1Buncke Clinic and University of California San Francisco, San Francisco, CA, USA, 2Novartis Oncology Biostatistics, San Francisco, CA, USA, 3Buncke Clinic, San Francisco, CA, USA, 4University of California San Francisco, San Francisco, CA, USA, 5California Pacific Medical Center, San Francisco, CA, USA, 6California Pacific Medical Center and University of California San Francisco, San Francisco, CA, USA.

Purpose:
There is debate as to which nodes should be removed during selective sentinel lymph node dissection (SLND) for lower extremity melanoma (LEM). The purpose of this study is to focus specifically on pertinent lymphatic drainage patterns in LEM and whether harvesting a sentinel lymph node (SLN) in deep inguinal in addition to a superficial inguinal basin influences clinical management.
Methods:
A retrospective outcomes review of LEM patients with excision of primary melanoma and selective SLND of LEM lymph node basins from 1995-2010. Main outcome measures included lymphatic drainage basins, SLN positivity, disease free and overall survival.
Results:
Of 499 patients with LEM having selective SLND, 356 had melanoma below the knee and 143 above the knee. For LEM below the knee, the positive SLN rate was 23% for superficial inguinal (SI), 0% for deep inguinal (DI), and 50% for popliteal basins. For LEM above the knee, the positive SLN rate was 21% for SI, 33% for DI basins and 0% for popliteal basins (Table 1). The flowchart demonstrated in Figure 1 illustrates simultaneous drainage to both SI and DI basins on lymphoscintigraphy. Eighty-six patients had drainage into both basins. 74 patients had negative SI nodes seen on pathology and if SI SLNs were negative, DI SLNs were negative too.12 patients had positive SI and/or DI SLN and on pathology, 9 were positive in the SI basin and 3 patients positive in both basins. Figure 2 shows Kaplan Meir curves confirming that patients with positive SLNs have a significantly reduced disease free survival when compared to patients with negative SLNs.

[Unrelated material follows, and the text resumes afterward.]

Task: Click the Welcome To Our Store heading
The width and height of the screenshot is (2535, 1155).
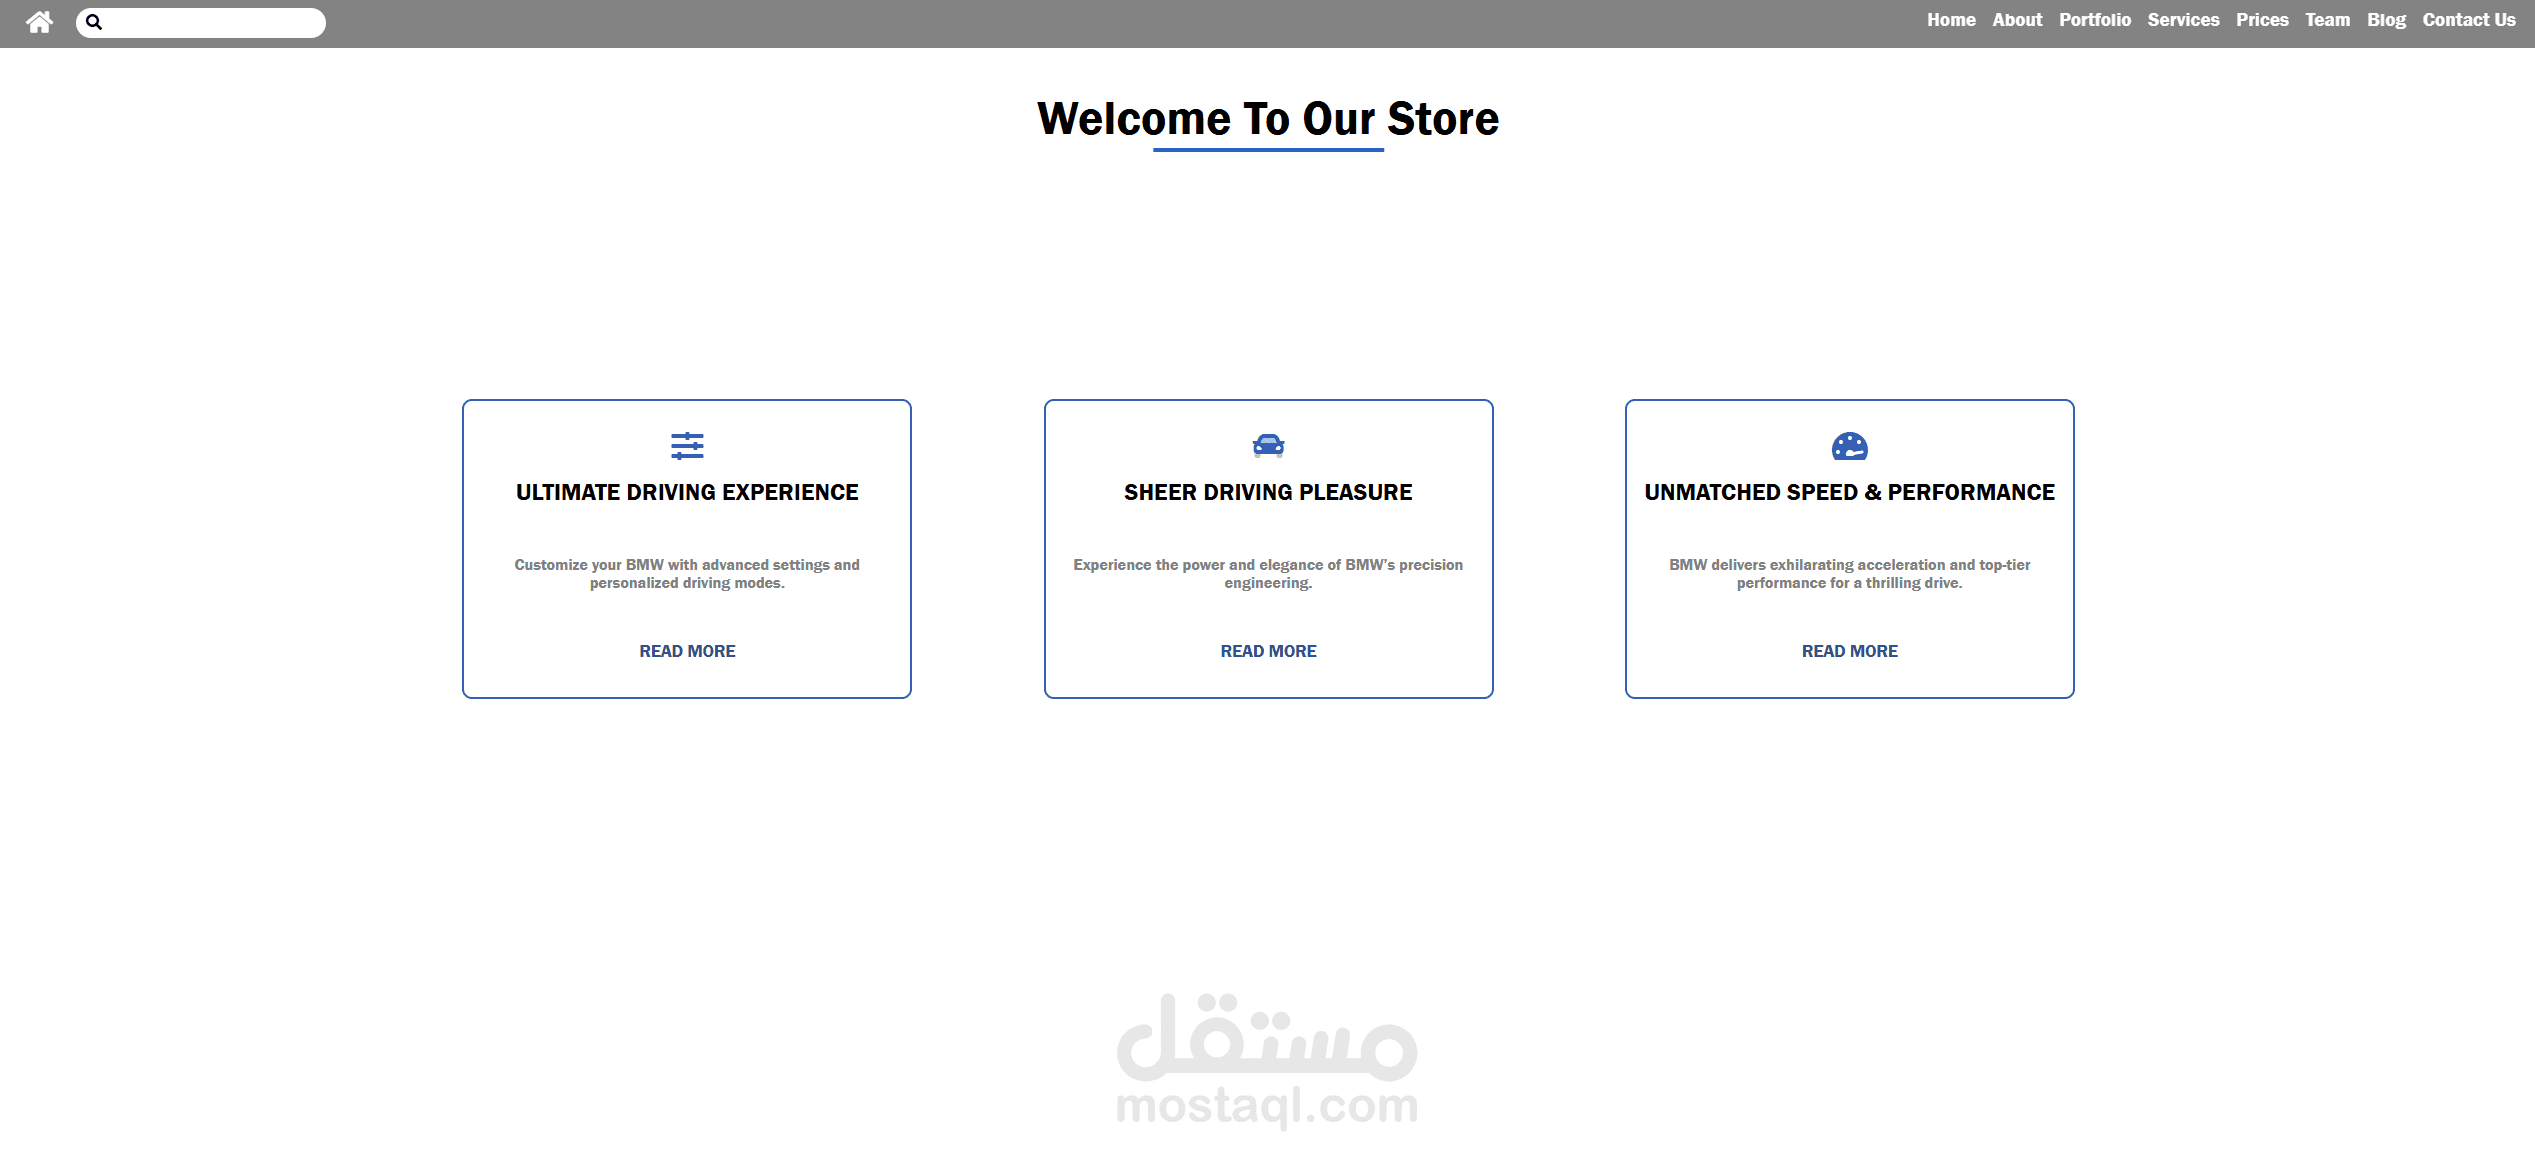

Patients who underwent DI and SI selective SLN dissection had a significant difference (p value < 0.001) in time of operation when compared to only SI selective SLN.
Conclusions:
A difference was noted in patterns of SLN drainage from LEM below and above the knee. The more interesting finding was when there was simultaneous SLN drainage seen in both SI and DI basins. There was never any positive DI nodes when SI nodes were negative in 74 patients. However, in 12 patients with both drainages, 3 had positive SLNs in both basins. We conclude there is no benefit in performing a DI selective SLN dissection initially when preoperative lymphoscintigraphy shows drainage to both basins. This would reduce the operating time, time under anesthesia, and the morbidity associated with increased operative time and surgery. However, if SLNs are found to be positive on pathology in patients with simultaneous drainage, then a completion combined ilioinguinal lymph node dissection may be recommended.